[Date Prev][Date Next][Thread Prev][Thread Next][Date Index][Thread Index]

Re: XCore matters



Øyvind, Peter, David and all,

OK, the included emails in this back-and-forth were getting rather onerous, so I trimmed some of them out. Reference them in earlier members of the thread.

Thank you, Øyvind, for the graphic - it helps tremendously. The only thing I wonder about is that it seems to indicate there are only two tiles (=two hardware cores) in the whole CPU. Is this true, or is that just a partial diagram? For some reason I had the impression there were 16. 

Does OTP mean one-time-programmable (microcode) or am I missing the acronym boat?

Correct me if I am wrong - but I understand the staggered cycles are within a tile, so you could have a logical-core-cycle being up to eight staggered-cycle-steps long at maximum usage, but the two tiles operate on top of each other as independent cores.

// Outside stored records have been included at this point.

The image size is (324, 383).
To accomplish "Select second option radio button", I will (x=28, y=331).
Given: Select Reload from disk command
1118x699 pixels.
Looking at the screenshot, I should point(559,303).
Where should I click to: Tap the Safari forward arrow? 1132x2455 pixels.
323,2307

And the switch, I suppose, permits channel communication between one tile and the other even though they have independent memory spaces. Questions: is the switch used when one logical core is communicating to another on the same tile? And is there a speed difference between within-tile communication and between-tiles communication?

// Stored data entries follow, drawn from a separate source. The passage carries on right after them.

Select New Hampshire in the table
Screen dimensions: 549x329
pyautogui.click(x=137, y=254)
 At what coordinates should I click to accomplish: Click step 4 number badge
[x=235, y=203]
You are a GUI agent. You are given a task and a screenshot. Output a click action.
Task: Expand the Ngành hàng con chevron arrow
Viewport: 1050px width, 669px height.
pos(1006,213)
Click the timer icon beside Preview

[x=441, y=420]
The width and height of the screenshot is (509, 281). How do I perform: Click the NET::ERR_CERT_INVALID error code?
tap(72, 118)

How hard would it be (in theory) to write an occam/occonf compiler that would treat the thing you drew as a network of 16 (not 2) "Transputers" and allow processes inside each logical core using the other devices (combinable and distributable?) you have described? Here I am thinking habitually in the uniprocessor-embedded-program (Arduino or MSP430) mindset of one low-priority (loop) process and possibly several ongoing high-priority (interrupt service) processes, which I have always thought of as a cleaner and more unified design than "the program" plus "drivers and ISRs". Or do you have to dedicate a separate thread to each interrupt?

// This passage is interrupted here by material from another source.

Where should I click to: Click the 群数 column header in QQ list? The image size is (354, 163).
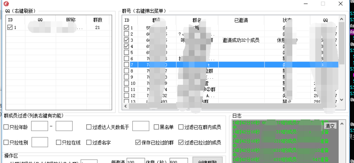97,20
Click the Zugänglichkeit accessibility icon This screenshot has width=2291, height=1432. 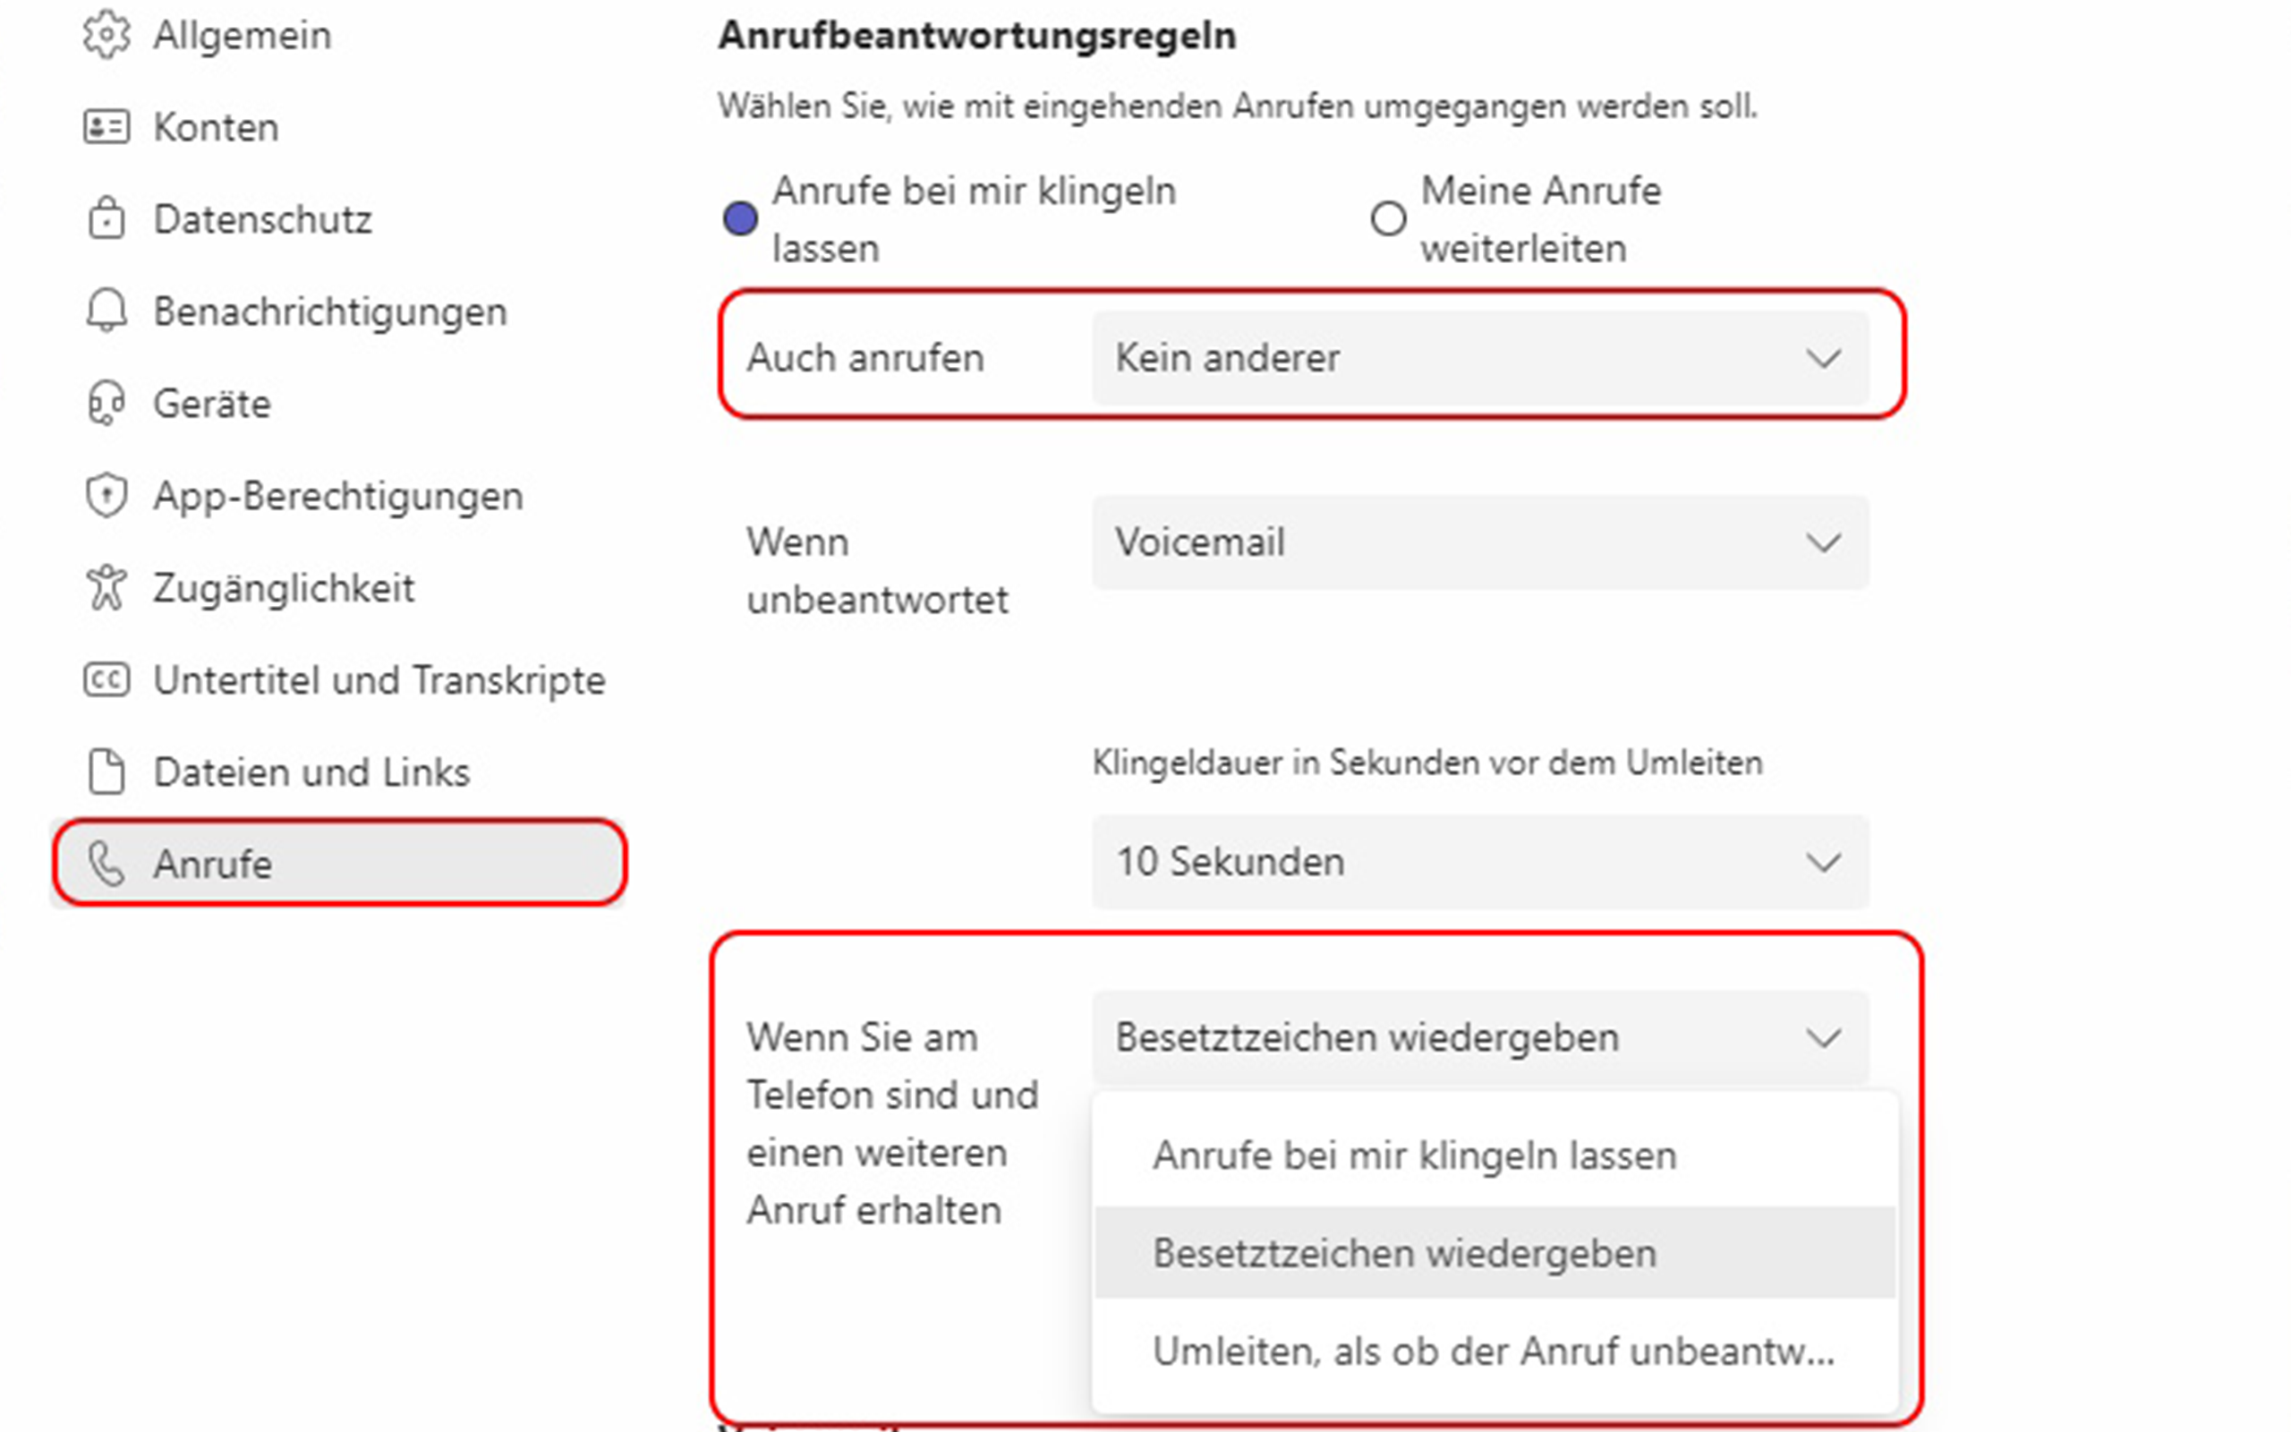[107, 588]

As for the semicolons, I was thinking from a pure syntax/semantics point of view, where if the context is enough to distinguish, you do not need a separate symbol even though you have dissimilar functions. And looking at the Compiler Writer's Guide (and oc assembly code output) each semicolon is implemented by a new "in" or "out" command (with any necessary addressing support) so it's really just a sequence, but due to PROTOCOL you can say it's all happening with the same channel, instead of having to declare a separate channel for each transmission as in Go.

Larry

On Dec 11, 2020, at 1:40 AM, Øyvind Teig <oyvind.teig@xxxxxxxxxxx> wrote:

David and Larry (++, I hope)

I had assumed a "tile" was a core, and that there were a number of cores on an XMOS chip. But, Øyvind, you said (about processes on different cores)

I am sorry, I probably have messed it up. But I have the below picture in my head all the time.

I have now not related to the xcore.ai architecture since I haven’t got any board yet. 

The XCore-200 architecture is described at https://www.xmos.ai/download/xCORE-200:-The-XMOS-XS2-Architecture-(ISA)(1.1).pdf (2015/04/01). What am I complaining about, it’s all there for me to read, 289 pages. I could have known the answer to everything..

I found the above at https://www.xmos.ai/xcore-200/ - where there are much more. Including the https://www.xmos.ai/download/xCORE-200-Product-Brief(1.0).pdf. Here’s the figure:

<PastedGraphic-1.png> 

The left and the right columns are TILES. That phrase is not in the brief, but it is in the code, like on tile[0]: 

Each TILE has 8 LOGICAL CORES and one each of SRAM and ATP. Etc. 

I never had the impression that occam protocol semicolons were anything fundamental - just the start of a new assembly-level input or output, i.e. they could be put in sequence as separate lines of code, except for the need to group things in a PROTOCOL. In my language investigations using lex and yacc, I found the semicolon could be eliminated entirely (and replaced with a comma). That makes it possible to define a variant on occam that looks like C.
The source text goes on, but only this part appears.